Les diplomates américains ont également apporté un soutien essentiel à l’arrestation du chef de guerre congolais Bosco Ntaganda, qui a ensuite été condamné à 30 ans de prison par la CPI pour crimes de guerre et crimes contre l’humanité. Les États-Unis ont également contribué à l’arrestation de Dominic Ongwen, de l’Armée de résistance du Seigneur (Lord’s Resistance Army) en Ouganda, qui a ensuite été condamné à 25 ans de prison.

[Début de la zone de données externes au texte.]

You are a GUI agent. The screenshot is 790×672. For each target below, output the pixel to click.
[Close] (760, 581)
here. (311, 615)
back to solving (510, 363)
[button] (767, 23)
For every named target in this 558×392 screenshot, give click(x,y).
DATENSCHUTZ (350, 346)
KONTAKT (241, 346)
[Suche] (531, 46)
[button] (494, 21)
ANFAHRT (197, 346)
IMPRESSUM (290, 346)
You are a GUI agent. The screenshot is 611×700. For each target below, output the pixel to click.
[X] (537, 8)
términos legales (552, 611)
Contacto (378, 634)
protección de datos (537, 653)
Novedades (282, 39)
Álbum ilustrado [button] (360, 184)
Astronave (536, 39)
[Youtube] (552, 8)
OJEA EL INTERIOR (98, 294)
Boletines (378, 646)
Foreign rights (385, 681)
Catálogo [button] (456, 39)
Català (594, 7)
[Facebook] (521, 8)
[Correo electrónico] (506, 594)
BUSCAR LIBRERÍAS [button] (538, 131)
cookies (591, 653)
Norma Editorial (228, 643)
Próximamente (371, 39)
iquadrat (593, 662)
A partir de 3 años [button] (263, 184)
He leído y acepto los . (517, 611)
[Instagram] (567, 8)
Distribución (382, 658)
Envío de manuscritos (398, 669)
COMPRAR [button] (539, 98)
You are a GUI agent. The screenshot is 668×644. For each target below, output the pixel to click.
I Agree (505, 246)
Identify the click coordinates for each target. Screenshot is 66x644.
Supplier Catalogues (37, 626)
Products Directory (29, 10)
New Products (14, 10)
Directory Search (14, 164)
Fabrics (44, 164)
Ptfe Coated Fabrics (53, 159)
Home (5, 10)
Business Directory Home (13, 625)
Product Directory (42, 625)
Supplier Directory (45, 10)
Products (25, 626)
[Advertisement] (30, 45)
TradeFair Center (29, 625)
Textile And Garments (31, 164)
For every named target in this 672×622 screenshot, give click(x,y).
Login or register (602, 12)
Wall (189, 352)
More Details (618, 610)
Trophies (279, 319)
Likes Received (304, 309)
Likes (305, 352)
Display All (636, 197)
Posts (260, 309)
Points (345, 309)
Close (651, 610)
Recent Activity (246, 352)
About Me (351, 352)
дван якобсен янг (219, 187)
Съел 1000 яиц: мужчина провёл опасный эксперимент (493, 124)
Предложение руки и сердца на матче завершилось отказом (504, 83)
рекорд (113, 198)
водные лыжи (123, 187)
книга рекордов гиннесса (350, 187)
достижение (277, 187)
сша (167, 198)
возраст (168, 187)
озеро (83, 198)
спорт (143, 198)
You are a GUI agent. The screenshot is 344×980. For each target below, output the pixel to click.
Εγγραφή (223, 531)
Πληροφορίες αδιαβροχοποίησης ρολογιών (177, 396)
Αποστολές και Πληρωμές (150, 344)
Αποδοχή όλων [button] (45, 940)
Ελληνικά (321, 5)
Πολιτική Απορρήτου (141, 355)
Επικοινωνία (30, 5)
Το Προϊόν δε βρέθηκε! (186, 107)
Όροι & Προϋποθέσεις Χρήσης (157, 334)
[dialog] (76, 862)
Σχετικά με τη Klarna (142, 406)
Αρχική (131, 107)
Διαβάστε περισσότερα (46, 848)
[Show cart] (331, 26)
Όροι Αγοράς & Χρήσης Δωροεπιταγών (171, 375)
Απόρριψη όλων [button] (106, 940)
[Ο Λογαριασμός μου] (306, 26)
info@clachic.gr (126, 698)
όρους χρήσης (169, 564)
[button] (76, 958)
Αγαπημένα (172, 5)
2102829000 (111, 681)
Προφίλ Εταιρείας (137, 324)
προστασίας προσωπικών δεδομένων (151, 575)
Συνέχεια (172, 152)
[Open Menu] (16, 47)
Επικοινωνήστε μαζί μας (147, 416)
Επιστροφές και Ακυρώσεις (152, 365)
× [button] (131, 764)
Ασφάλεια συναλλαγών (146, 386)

Une nouvelle brouille à propos de l’Afghanistan
Les relations entre les États-Unis et la Cour se sont toutefois rapidement détériorées sous l’administration Trump.
Cela s’explique en partie par l’évolution de l’enquête de la CPI sur les crimes présumés commis en Afghanistan, qui a marqué la première fois que la Cour a examiné des crimes possibles commis par les forces américaines.
En 2020, les juges de la CPI ont autorisé une enquête sur les forces américaines, afghanes et talibanes. Peu après, les États-Unis ont imposé des sanctions à la procureure de la CPI, Fatou Bensouda, et à un autre haut fonctionnaire de la CPI.
Après quelques retards, l’enquête se poursuit à nouveau, en se concentrant uniquement sur les crimes qui auraient été commis par les Talibans et la province de l’État islamique de Khorasan. D’autres aspects de l’enquête ont été « dépriorisés », une référence implicite aux États-Unis et à leurs alliés.

Peu après son entrée en fonction, l’administration Biden a levé les sanctions à l’encontre des fonctionnaires de la CPI, renouant ainsi avec une période apparemment plus propice à la collaboration dans les relations entre les États-Unis et la CPI.
Ces relations se sont resserrées à la suite de l’invasion russe de l’Ukraine, avec l’adoption de nouvelles lois qui ont élargi les possibilités de coopération des États-Unis avec la Cour. Les objectifs des États-Unis et de la CPI semblaient à nouveau alignés, du moins pour le moment.
Toutefois, la demande de mandats d’arrêt formulée cette semaine à l’encontre de dirigeants israéliens témoigne d’un nouveau changement dans l’approche américaine à l’égard de la Cour. Les États-Unis continuent de soutenir la Cour lorsque cela les arrange, en donnant la priorité à leurs propres objectifs de politique étrangère plutôt qu’à des efforts plus larges en matière de justice pénale internationale.